=== Material provided ===
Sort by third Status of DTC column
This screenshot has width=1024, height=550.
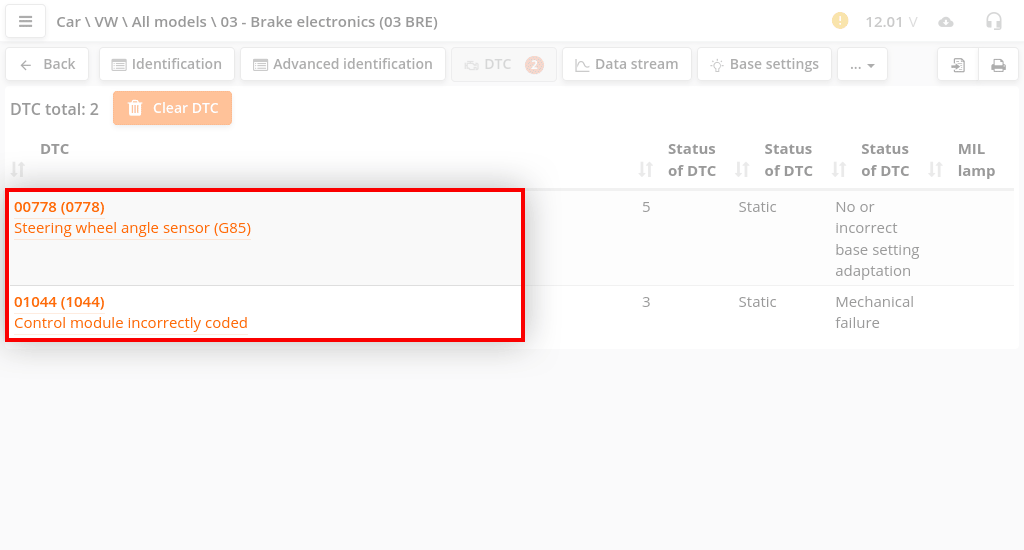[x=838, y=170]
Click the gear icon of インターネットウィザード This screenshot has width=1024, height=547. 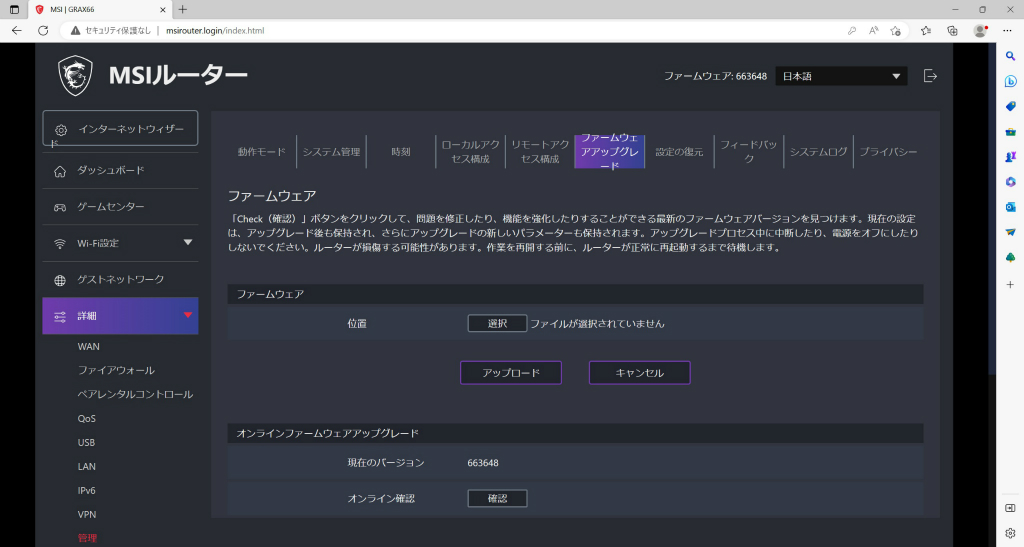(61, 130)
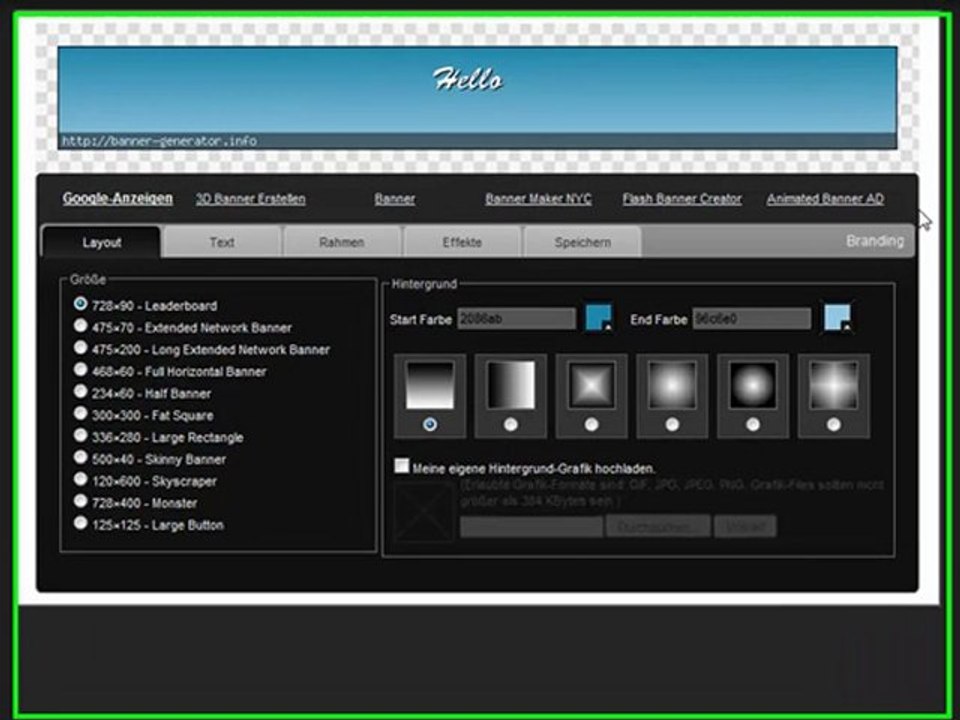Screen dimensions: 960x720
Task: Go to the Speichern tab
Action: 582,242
===
=== Material provided ===
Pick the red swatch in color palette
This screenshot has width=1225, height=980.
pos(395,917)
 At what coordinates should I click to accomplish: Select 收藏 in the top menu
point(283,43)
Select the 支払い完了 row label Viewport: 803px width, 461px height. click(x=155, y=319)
===
- What the task asks -
From the records above, copy only the lines starting with the line that holds "At what coordinates" and going on through the line that holds "Select the 支払い完了", exactly as written.

- Solution to this exercise -
 At what coordinates should I click to accomplish: Select 收藏 in the top menu
point(283,43)
Select the 支払い完了 row label Viewport: 803px width, 461px height. click(x=155, y=319)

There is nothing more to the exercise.